Institute of Crop Sciences/National Key Facility for Crop Gene Resources and Genetic Improvement, Chinese Academy of Agricultural Sciences, Beijing 100081, China.
Theor Appl Genet. 2013 Apr;126(4):1011-24. doi: 10.1007/s00122-012-2033-1. Epub 2013 Feb 12.
The Green Revolution (GR-I) included worldwide adoption of semi-dwarf rice cultivars (SRCs) with mutant alleles at GA20ox2 or SD1 encoding gibberellin 20-oxidase. Two series of experiments were conducted to characterize the pleiotropic effects of SD1 and its relationships with large numbers of QTLs affecting rice growth, development and productivity. The pleiotropic effects of SD1 in the IR64 genetic background for increased height, root length/mass and grain weight, and for reduced spikelet fertility and delayed heading were first demonstrated using large populations derived from near isogenic IR64 lines of SD1. In the second set of experiments, QTLs controlling nine growth and yield traits were characterized using a new molecular quantitative genetics model and the phenotypic data of the well-known IR64/Azucena DH population evaluated across 11 environments, which revealed three genetic systems: the SD1-mediated, SD1-repressed and SD1-independent pathways that control rice growth, development and productivity. The SD1-mediated system comprised 43 functional genetic units (FGUs) controlled by GA. The SD1-repressed system was the alternative one comprising 38 FGUs that were only expressed in the mutant sd1 backgrounds. The SD1-independent one comprised 64 FGUs that were independent of SD1. GR-I resulted from the overall differences between the former two systems in the three aspects: (1) trait/environment-specific contributions; (2) distribution of favorable alleles for increased productivity in the parents; and (3) different responses to (fertilizer) inputs. Our results suggest that at 71.4 % of the detected loci, a QTL resulted from the difference between a functional allele and a loss-of-function mutant, whereas at the remaining 28.6 % of loci, from two functional alleles with differentiated effects. Our results suggest two general strategies to achieve GR-II (1) by further exploiting the genetic potential of the SD1-repressed and SD1-independent pathways and (2) by restoring the SD1-mediated pathways, or 'back to the nature' to fully exploit the genetic diversity of those loci in the SD1-mediated pathways which are virtually inaccessible to most rice-breeding programs worldwide that are exclusively based on sd1.

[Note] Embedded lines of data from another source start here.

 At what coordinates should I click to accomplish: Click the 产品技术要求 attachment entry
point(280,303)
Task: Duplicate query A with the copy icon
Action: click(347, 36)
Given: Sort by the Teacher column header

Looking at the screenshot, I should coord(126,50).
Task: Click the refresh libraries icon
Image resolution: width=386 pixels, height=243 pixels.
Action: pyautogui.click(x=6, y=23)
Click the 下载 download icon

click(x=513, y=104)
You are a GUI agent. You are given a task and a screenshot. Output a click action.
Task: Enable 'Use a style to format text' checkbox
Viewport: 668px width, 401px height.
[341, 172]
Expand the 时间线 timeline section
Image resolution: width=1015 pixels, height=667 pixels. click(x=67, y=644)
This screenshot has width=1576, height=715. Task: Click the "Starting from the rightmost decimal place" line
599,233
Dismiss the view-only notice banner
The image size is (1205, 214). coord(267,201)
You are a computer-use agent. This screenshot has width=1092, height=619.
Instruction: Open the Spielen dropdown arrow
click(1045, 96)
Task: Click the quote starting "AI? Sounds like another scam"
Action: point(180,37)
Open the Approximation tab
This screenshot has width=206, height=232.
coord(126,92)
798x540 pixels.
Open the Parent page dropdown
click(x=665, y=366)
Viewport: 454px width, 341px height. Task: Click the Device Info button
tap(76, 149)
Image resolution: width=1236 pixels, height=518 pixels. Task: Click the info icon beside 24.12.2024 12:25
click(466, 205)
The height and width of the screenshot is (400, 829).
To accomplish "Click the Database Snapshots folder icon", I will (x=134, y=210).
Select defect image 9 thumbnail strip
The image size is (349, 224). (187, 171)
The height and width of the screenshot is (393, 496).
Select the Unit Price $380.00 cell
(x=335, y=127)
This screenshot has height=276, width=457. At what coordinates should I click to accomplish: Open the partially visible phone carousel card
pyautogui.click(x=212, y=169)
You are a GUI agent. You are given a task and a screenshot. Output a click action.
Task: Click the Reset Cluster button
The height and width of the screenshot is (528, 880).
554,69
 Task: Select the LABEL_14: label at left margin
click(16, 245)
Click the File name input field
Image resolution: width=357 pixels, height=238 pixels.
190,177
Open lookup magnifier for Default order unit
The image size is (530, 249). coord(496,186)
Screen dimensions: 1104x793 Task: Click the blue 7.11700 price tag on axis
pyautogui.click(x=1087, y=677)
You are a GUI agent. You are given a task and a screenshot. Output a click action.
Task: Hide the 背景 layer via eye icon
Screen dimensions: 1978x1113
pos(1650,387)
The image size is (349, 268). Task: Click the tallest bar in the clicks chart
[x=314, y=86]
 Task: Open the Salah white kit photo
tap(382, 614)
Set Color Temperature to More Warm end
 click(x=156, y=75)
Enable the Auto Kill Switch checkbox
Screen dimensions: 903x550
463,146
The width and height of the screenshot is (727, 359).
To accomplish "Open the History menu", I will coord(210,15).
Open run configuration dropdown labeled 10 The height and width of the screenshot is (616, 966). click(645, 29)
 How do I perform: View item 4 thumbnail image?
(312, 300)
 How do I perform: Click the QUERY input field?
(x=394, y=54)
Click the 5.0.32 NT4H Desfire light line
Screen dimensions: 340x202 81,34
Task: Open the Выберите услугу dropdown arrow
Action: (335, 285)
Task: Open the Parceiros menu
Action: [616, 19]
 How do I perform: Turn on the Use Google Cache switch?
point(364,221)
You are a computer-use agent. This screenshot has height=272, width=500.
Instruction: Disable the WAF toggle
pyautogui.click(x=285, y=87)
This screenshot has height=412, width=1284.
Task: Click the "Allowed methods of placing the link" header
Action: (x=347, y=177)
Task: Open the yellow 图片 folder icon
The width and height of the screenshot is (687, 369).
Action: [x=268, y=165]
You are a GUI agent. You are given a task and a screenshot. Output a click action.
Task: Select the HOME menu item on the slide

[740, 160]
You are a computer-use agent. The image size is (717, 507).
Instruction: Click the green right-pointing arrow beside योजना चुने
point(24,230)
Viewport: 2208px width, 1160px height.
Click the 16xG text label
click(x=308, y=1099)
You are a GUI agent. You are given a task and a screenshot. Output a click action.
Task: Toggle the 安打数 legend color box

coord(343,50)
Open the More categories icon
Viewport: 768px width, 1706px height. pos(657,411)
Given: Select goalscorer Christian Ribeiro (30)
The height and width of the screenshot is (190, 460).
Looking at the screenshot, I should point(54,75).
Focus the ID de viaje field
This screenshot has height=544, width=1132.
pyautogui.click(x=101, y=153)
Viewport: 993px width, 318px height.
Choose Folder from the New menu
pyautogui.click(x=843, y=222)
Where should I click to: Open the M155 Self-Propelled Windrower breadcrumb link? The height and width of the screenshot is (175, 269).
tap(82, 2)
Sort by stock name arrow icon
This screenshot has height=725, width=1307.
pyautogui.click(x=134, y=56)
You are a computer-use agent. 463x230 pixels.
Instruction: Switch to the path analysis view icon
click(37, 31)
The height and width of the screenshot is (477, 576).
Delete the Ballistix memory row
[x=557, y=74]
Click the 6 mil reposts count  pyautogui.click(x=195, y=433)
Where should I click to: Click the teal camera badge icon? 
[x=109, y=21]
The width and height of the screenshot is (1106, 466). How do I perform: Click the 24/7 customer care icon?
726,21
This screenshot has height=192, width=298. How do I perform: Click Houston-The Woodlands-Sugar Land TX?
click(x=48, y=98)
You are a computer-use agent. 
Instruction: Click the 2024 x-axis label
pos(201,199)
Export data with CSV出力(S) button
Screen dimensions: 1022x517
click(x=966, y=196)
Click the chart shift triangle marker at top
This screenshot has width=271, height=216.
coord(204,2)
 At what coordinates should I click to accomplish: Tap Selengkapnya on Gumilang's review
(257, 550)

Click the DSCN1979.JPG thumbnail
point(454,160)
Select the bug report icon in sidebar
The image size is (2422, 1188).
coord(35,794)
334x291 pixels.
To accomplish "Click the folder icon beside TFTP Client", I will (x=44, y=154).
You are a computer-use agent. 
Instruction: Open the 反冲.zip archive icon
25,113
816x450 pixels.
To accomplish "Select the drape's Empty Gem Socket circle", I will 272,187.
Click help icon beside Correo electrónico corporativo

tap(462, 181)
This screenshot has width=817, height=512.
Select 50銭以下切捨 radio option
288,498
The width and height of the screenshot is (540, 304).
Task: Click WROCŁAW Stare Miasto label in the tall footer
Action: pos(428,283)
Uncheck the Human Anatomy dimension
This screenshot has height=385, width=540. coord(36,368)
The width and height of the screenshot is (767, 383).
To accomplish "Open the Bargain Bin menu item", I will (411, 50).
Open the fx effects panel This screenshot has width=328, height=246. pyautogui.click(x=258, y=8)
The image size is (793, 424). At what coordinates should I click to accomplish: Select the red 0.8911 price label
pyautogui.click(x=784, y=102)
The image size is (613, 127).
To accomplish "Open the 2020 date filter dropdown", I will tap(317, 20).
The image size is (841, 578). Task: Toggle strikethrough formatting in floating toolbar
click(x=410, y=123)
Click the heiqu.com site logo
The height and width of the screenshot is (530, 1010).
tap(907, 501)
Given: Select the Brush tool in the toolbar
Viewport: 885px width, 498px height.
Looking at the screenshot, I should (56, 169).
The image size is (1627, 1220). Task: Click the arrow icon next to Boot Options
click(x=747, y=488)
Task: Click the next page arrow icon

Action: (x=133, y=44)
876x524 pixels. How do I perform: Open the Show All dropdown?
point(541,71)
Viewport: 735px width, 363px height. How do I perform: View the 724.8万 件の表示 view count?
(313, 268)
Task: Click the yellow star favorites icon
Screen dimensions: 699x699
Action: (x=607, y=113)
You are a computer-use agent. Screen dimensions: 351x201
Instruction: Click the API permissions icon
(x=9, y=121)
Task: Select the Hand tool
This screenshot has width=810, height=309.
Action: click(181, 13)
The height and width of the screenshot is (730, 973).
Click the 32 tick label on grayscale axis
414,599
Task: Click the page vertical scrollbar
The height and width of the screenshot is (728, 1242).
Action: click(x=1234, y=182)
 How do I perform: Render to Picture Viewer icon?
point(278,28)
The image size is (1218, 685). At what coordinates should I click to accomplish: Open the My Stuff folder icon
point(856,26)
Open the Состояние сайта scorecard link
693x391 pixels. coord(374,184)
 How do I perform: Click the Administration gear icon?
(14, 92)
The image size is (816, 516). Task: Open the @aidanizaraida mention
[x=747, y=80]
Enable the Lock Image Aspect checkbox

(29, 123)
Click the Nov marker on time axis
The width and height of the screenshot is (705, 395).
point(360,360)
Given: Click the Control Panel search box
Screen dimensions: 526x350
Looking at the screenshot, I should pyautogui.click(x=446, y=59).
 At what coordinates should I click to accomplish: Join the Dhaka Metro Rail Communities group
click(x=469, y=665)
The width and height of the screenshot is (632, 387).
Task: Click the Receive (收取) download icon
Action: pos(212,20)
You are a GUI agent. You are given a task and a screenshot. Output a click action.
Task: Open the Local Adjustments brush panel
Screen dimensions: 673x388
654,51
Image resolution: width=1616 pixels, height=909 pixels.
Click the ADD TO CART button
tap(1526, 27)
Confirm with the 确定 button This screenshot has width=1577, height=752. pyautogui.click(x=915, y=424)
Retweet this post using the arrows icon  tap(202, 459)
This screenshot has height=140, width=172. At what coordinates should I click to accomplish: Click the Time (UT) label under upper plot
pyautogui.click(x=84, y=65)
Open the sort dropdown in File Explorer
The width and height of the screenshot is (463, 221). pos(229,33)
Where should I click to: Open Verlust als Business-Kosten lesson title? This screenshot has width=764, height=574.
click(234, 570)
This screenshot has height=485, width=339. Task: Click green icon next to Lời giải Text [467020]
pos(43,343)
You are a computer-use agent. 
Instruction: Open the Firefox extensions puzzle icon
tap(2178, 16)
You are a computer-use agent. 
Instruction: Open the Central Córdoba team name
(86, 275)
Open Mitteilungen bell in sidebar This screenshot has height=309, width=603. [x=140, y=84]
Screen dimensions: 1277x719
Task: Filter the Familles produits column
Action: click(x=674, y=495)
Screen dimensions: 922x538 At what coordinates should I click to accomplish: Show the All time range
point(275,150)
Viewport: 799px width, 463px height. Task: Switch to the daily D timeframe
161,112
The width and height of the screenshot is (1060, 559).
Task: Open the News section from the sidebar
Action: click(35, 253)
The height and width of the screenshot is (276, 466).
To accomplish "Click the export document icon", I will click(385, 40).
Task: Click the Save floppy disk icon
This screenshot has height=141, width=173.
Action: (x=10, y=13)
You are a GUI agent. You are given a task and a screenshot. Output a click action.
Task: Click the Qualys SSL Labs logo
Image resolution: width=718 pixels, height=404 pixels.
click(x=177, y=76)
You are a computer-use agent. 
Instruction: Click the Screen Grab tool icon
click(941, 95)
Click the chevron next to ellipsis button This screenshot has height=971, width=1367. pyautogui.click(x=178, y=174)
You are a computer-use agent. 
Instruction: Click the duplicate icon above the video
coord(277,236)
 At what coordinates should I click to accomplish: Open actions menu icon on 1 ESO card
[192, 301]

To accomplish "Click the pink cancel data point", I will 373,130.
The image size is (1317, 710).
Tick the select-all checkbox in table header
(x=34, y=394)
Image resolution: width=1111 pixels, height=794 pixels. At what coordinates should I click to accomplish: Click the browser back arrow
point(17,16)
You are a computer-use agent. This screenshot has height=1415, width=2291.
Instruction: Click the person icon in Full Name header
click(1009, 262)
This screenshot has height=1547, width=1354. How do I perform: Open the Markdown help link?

绿色革命(GR-I)包括全球范围内采用半矮秆水稻品种(SRCs),这些品种具有突变等位基因 GA20ox2 或编码赤霉素 20-氧化酶的 SD1。进行了两项实验系列来描述 SD1 的多效性效应及其与影响水稻生长、发育和生产力的大量数量性状基因座(QTLs)的关系。在使用源自 SD1 近等基因系 IR64 的大群体首次证明了 SD1 在 IR64 遗传背景下增加株高、根长/质量和粒重、降低小穗育性和延迟抽穗的多效性效应。在第二组实验中,使用新的分子数量遗传学模型和著名的 IR64/Azucena DH 群体的表型数据,在 11 个环境中评估,以表征控制九个生长和产量性状的 QTLs,结果揭示了三个遗传系统:SD1 介导、SD1 抑制和 SD1 独立途径,它们控制着水稻的生长、发育和生产力。SD1 介导的系统由 43 个受 GA 控制的功能遗传单位(FGUs)组成。SD1 抑制系统是另一种系统,仅在突变 sd1 背景下表达,由 38 个 FGUs 组成。SD1 独立系统由 64 个 FGUs 组成,它们独立于 SD1。GR-I 是前两个系统在三个方面的总体差异造成的:(1)性状/环境特异性贡献;(2)父母中增加生产力的有利等位基因的分布;和(3)对(肥料)投入的不同反应。我们的结果表明,在检测到的 71.4%的位点上,一个 QTL 是由功能等位基因和丧失功能的突变体之间的差异引起的,而在其余的 28.6%的位点上,是由具有不同效应的两个功能等位基因引起的。我们的结果表明了实现 GR-II 的两种一般策略:(1)进一步挖掘 SD1 抑制和 SD1 独立途径的遗传潜力;(2)恢复 SD1 介导的途径,或“回归自然”,以充分利用 SD1 介导途径中那些在全球大多数水稻育种计划中几乎无法获得的遗传多样性,这些计划完全基于 sd1。